▶ _What is expected_: Look for the word "notifications" in the entries and copy every line where it shows up.

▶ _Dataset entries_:
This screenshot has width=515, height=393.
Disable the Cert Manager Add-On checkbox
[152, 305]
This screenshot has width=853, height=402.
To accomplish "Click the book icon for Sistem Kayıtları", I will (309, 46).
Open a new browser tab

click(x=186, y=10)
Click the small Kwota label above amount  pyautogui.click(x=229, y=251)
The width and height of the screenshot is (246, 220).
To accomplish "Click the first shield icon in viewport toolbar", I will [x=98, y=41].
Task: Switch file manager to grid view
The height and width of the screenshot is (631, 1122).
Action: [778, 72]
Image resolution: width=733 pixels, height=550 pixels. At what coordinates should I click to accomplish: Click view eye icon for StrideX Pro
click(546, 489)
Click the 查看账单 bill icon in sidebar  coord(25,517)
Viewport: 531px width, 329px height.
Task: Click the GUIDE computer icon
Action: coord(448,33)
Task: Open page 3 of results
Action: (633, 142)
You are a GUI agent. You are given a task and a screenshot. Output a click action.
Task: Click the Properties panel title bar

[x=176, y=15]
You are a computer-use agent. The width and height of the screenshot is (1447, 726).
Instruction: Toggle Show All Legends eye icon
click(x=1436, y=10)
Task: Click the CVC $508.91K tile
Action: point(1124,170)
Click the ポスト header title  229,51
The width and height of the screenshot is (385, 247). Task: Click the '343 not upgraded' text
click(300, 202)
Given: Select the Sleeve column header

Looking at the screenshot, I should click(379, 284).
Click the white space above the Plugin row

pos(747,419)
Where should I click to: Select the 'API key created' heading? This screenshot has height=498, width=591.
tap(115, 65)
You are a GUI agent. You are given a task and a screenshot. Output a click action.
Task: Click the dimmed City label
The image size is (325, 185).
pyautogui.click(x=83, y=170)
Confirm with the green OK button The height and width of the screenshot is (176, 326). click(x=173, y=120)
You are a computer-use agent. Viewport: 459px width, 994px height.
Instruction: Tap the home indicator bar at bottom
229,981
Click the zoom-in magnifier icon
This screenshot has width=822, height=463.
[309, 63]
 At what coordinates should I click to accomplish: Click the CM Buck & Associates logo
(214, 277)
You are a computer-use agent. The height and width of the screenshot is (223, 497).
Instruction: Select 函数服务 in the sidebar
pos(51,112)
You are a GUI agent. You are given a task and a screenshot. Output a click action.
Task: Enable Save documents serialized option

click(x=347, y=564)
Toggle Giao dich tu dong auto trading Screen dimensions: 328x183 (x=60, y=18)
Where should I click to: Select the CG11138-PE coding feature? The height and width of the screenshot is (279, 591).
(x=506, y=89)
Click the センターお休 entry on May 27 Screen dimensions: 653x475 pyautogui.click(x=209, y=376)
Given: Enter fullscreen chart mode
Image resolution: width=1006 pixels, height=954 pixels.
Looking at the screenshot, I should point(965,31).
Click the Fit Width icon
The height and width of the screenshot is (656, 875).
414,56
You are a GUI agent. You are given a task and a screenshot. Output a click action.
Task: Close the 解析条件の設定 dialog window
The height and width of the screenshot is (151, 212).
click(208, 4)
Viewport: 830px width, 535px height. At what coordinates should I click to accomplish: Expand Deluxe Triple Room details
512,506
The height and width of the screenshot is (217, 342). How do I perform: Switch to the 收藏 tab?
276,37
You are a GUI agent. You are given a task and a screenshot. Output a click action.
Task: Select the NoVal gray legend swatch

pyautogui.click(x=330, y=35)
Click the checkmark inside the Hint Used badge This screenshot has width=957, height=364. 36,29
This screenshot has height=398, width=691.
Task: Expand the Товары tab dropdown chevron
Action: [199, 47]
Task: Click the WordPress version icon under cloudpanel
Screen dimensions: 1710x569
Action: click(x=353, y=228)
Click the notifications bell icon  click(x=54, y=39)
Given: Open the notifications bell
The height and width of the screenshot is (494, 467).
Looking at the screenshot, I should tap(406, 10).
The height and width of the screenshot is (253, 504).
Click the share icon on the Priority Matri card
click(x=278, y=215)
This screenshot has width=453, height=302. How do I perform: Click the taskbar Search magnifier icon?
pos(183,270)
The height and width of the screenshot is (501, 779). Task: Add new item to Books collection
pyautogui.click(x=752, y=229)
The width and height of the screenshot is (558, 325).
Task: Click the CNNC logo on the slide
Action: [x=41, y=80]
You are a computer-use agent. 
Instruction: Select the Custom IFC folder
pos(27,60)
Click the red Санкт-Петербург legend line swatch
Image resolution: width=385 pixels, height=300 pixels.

▶ _Answer to this exercise_:
Click the notifications bell icon  click(x=54, y=39)
Given: Open the notifications bell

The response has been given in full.